THE GIRL WAS FIGHTING to keep her legs closed but he jammed a knee between them, rammed her legs up and shoved in, her channel dry, too small, the rubbery membrane tearing, her cry, the channel slicker now with blood, and that’s what it always takes, he thought, a little sacrifice to get things going, couldn’t shove in deep enough with her writhing and flinching; it reared up like a stallion crashing down her velvet walls, driving far up, her insides imploding, in the sweet slick hot delight of coming to this and nothing more.
You could’ve made a baby. You always know. He drove the blade deep into her throat, blood spraying in his face, her body frantic then rigid then finally quiet beneath him.

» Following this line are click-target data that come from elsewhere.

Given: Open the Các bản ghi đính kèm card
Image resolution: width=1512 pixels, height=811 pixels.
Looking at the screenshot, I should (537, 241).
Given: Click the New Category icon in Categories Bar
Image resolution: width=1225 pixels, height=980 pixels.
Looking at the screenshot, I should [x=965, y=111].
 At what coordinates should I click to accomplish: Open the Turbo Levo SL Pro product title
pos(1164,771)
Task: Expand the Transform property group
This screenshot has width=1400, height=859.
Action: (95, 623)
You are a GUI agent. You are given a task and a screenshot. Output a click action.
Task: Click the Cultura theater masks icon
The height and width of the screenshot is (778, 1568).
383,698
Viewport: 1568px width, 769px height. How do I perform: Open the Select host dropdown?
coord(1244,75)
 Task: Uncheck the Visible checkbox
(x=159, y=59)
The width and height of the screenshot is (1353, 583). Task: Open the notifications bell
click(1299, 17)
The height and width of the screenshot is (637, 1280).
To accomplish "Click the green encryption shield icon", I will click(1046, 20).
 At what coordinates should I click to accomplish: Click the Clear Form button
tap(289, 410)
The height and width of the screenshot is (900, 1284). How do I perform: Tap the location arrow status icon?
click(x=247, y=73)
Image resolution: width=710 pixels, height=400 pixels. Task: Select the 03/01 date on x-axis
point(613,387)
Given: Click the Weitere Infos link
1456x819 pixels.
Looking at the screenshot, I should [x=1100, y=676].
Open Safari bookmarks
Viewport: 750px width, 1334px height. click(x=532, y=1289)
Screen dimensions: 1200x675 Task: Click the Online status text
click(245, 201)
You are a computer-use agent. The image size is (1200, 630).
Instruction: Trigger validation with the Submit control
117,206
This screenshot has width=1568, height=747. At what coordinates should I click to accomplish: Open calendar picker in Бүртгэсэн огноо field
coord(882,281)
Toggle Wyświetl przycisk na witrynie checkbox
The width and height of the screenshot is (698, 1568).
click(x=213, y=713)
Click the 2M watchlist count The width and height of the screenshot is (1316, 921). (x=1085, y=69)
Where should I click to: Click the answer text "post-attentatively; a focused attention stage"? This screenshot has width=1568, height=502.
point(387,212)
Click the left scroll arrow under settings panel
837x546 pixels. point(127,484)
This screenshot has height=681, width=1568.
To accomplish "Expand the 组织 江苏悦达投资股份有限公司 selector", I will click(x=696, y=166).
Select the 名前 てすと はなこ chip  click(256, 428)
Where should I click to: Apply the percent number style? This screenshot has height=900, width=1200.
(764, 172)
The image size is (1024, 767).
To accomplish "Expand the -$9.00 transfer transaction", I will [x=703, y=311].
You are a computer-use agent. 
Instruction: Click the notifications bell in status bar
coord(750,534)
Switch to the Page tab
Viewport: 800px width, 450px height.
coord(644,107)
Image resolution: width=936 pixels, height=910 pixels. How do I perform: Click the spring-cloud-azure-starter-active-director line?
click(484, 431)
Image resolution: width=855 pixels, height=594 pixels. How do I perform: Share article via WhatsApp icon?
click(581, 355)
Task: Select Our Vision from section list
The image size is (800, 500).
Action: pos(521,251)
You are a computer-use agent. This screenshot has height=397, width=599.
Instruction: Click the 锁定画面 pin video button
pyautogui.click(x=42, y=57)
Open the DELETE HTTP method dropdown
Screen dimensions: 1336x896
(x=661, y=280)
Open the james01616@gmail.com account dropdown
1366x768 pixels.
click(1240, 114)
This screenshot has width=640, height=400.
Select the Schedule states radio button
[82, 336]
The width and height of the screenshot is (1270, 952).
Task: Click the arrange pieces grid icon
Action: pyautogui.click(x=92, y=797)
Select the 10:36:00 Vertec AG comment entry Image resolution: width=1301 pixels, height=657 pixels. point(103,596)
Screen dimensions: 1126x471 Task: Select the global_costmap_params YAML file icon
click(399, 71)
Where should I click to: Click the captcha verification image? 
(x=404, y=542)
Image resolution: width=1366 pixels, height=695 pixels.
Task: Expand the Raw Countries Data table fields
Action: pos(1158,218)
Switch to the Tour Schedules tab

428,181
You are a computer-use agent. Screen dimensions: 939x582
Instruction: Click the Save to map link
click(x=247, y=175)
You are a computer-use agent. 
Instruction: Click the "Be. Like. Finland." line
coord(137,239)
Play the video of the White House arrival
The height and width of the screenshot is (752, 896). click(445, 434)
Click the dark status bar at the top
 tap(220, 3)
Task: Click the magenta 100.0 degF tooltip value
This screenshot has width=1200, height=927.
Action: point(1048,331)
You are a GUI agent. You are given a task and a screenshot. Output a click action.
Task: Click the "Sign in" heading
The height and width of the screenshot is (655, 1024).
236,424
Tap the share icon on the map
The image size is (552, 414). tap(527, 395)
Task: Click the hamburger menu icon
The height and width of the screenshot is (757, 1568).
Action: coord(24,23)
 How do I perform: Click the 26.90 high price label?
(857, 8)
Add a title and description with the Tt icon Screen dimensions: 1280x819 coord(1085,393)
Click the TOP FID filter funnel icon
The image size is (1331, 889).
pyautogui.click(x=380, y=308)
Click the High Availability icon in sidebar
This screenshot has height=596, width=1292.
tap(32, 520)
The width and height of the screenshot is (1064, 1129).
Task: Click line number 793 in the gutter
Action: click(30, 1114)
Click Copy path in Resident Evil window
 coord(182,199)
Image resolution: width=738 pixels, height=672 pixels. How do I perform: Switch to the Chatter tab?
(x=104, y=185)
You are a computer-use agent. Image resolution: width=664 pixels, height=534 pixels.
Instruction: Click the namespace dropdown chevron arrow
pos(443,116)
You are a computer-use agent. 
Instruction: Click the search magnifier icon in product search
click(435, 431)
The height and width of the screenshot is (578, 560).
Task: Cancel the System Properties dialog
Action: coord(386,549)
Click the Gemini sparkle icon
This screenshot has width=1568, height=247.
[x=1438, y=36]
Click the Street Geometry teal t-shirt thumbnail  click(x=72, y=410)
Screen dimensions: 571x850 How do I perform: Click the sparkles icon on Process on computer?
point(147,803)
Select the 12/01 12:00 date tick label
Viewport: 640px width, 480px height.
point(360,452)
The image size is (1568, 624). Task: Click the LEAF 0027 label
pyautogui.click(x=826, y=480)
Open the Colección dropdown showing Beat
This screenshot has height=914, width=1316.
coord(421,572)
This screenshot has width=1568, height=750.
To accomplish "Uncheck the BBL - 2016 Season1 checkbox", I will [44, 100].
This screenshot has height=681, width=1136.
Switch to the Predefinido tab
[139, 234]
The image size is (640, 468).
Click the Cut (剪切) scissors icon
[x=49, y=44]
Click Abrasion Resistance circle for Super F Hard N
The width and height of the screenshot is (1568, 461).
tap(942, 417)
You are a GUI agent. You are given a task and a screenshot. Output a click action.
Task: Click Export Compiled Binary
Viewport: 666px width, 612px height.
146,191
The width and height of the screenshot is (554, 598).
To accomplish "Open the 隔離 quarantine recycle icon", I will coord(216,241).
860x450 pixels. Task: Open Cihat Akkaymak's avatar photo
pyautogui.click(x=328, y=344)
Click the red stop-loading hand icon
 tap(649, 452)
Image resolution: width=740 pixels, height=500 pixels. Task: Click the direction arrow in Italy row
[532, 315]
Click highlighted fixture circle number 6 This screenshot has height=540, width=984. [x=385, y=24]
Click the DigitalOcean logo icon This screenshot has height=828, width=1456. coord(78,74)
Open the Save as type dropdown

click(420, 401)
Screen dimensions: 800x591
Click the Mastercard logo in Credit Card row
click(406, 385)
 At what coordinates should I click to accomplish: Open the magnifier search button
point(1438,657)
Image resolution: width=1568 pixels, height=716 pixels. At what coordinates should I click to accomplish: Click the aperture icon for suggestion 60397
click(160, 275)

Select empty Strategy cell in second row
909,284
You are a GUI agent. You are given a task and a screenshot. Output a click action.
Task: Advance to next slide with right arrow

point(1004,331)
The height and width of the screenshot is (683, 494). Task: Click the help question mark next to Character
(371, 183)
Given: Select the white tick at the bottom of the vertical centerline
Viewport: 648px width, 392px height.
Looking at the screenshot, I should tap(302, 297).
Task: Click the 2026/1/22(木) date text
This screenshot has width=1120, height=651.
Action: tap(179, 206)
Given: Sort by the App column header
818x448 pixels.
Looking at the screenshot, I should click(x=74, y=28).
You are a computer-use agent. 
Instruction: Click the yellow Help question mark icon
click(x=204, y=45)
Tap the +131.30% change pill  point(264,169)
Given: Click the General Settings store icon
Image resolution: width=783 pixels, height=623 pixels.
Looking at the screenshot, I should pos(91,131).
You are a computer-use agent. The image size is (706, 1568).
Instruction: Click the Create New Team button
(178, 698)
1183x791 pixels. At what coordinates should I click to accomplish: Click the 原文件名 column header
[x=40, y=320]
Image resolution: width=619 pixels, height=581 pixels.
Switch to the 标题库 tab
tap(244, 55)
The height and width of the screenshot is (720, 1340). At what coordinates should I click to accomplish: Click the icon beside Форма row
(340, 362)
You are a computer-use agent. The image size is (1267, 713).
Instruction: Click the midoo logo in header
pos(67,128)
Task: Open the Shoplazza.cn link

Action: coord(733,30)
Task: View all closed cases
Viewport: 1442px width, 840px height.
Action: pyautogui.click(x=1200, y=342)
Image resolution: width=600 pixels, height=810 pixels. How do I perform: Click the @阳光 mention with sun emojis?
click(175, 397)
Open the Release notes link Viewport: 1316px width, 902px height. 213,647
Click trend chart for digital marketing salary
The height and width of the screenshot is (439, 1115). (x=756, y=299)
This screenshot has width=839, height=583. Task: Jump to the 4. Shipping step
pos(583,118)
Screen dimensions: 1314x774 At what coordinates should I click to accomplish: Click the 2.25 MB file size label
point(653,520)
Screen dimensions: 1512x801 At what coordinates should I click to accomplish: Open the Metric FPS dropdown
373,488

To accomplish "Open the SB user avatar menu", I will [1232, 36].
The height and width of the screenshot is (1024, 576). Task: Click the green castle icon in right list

He grew huge again − I should have kept you, he thought, but it’s better this way − and finally it soared out of him long and deep, from back there, the beginning, from way behind it, life, the end. He pulled out and rolled aside, wiped the knife and his hands and face on her rough-woven trousers. Oh Jesus, he thought. You bastard. But then again − she tried to kill me. He heard Nancy playing a Beethoven sonatina, the mantel clock ticking out its years, saw his son Joshua tossing up a tennis ball, not high enough, not hitting it at the drop. Joshua leaned forward, into the serve, and the pain of his death drove again through Lyman like a sword, Joshua beneath the huge tire of the cement truck, half a boy’s body in a lake of blood. Sheathing the knife and pistol he took up the girl’s rifle, a battered M-16, short clip, only three shots left. He crept slowly to the edge of the starlit meadow and knelt looking for the best way across it and around the hill ahead, where the road turns.
DONA LAY with her head on his left arm, her breath against his neck, her hands up between his arms and chest, the rifle lying at her back. He pulled the blanket down a little to see the angle of her cheekbone and the extra darkness of her hair. “Your feet are too big,” she said. “You’ll pull out the blanket.”
He kissed her forehead; it smelled of smoke, jungle, and river. Already she was sleeping, the barrel of her rifle cold with dew against his knuckles. Through a tiny high gap in the branches the Pleiades shone down. When he looked a moment later they were gone. But it seemed a good omen as he drifted off to sleep.
15
HIS VOICE came from the light. “You can put it down.”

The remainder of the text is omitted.